Which inequality has been graphed in the given figure?
So in this problem, what we’re looking to do is identify which inequality would describe this area to the left of our dashed line. So it’s the area colored in blue. Well, to enable us to do that, the first thing that we want to do is to find the equation of the dashed line itself. Well, to help us do that, we’re gonna use this formula for the equation of a straight line. And that is that 𝑦 is equal to 𝑚𝑥 plus 𝑐, where 𝑚 is the slope or gradient and 𝑐 is our 𝑦-intercept.

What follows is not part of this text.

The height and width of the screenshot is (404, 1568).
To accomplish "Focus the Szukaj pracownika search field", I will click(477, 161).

Well, straightaway, we can actually see what 𝑐 is because our 𝑦-intercept is negative four ’cause we can see that the dashed line crosses the 𝑦-axis at negative four. So we have 𝑐 is equal to negative four.
So now, the next thing we need to do is find the slope of our line. And the reason we want to do that is because then we’ll have 𝑚 and 𝑐, and we can substitute them into our formula to give us the equation of our straight line. Well, in order to find the slope, what we need to do is pick two points on our line. Because it’s a straight line, we can pick any two points on the line. But the best thing to do is pick two points where it’s easy to read off what the coordinates are. So, for instance, we already had one here because that was at zero, negative four. And then the next point we’ve got here is at two, zero.

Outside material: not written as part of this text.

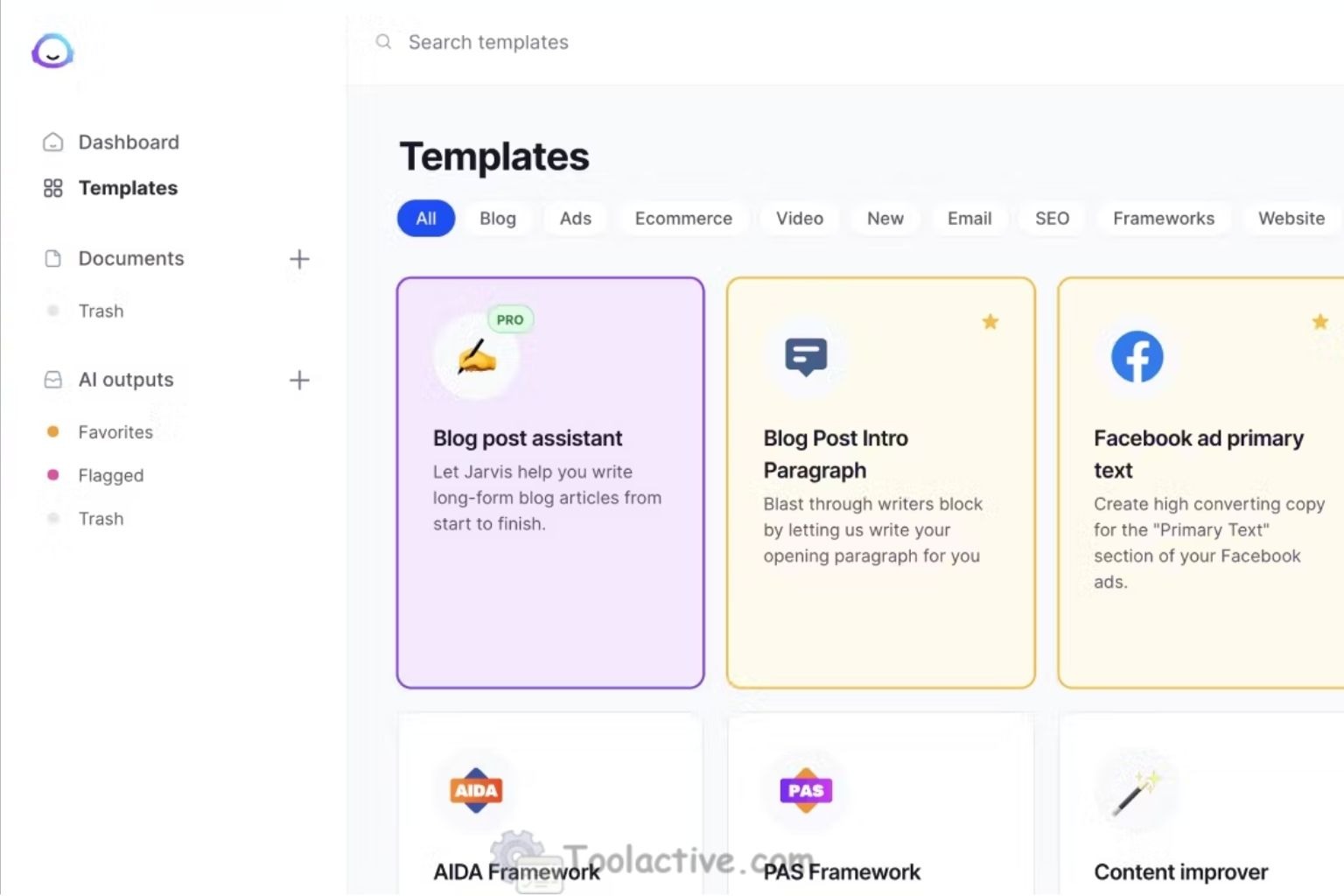
Task: Open the Blog post assistant template
Action: pyautogui.click(x=550, y=481)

Well, the slope of a line is the change in 𝑦 over the change in 𝑥, sometimes known as the rise over the run. Or if we want to think about this more formally, we have 𝑚, our slope, is equal to 𝑦 sub two minus 𝑦 sub one over 𝑥 sub two minus 𝑥 sub one, so the change in 𝑦 over the change in 𝑥. And this is when we’ve got two points on our line: 𝑥 sub one, 𝑦 sub one and 𝑥 sub two, 𝑦 sub two. However, in our example, we’re not going to substitute into the formula because if we take a look at our graph, then we can see quite clearly that we’ve got a change in 𝑥 of two, because we go from zero to two. And we’ve got a change in 𝑦 of four, and that’s because we go from negative four to zero.
So therefore, we can say that our slope is gonna be equal to four over two, which is gonna give a slope of two. Okay, great, so now we have the slope and the 𝑦-intercept. So now what we’re gonna do is substitute our values in to give the equation of our straight dashed line. And when we do that, what we’re gonna get is 𝑦 is equal to two 𝑥 minus four.

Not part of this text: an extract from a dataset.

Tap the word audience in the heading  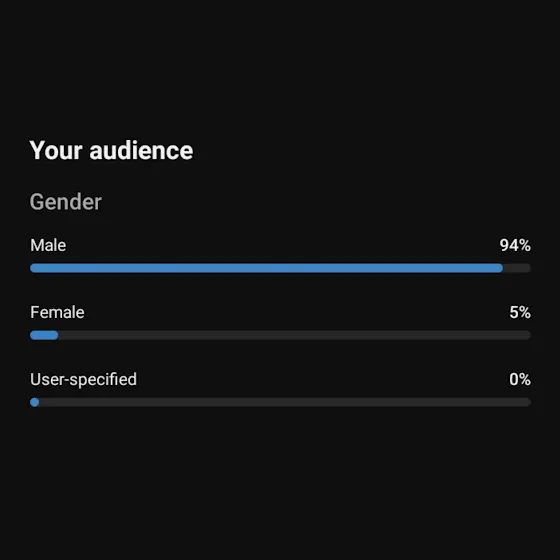point(141,150)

Well, at this point, we think, well, have we finished? Well, the answer is no, because what we’re trying to do is find the inequality that’s been graphed in the given figure. And as we said earlier, it’s this blue region that we’re looking to find. So the first thing we need to do if we’re going to represent our shaded area with an inequality is remind ourselves what we use when we’re dealing with inequalities. So the notation we’ve got, if we have a dashed line, then this means it’s gonna be greater than or less than. However, if we had a solid line, it’d be greater than or equal to or less than or equal to.
So therefore, as the blue shaded region is in fact where 𝑦 is greater than 𝑚𝑥 plus 𝑐, we can say that the inequality that has been graphed in the given figure is 𝑦 is greater than two 𝑥 minus four. And the reason it’s just greater than not greater than or equal to is because, as we’ve just explored, we have a dashed line, not a solid line.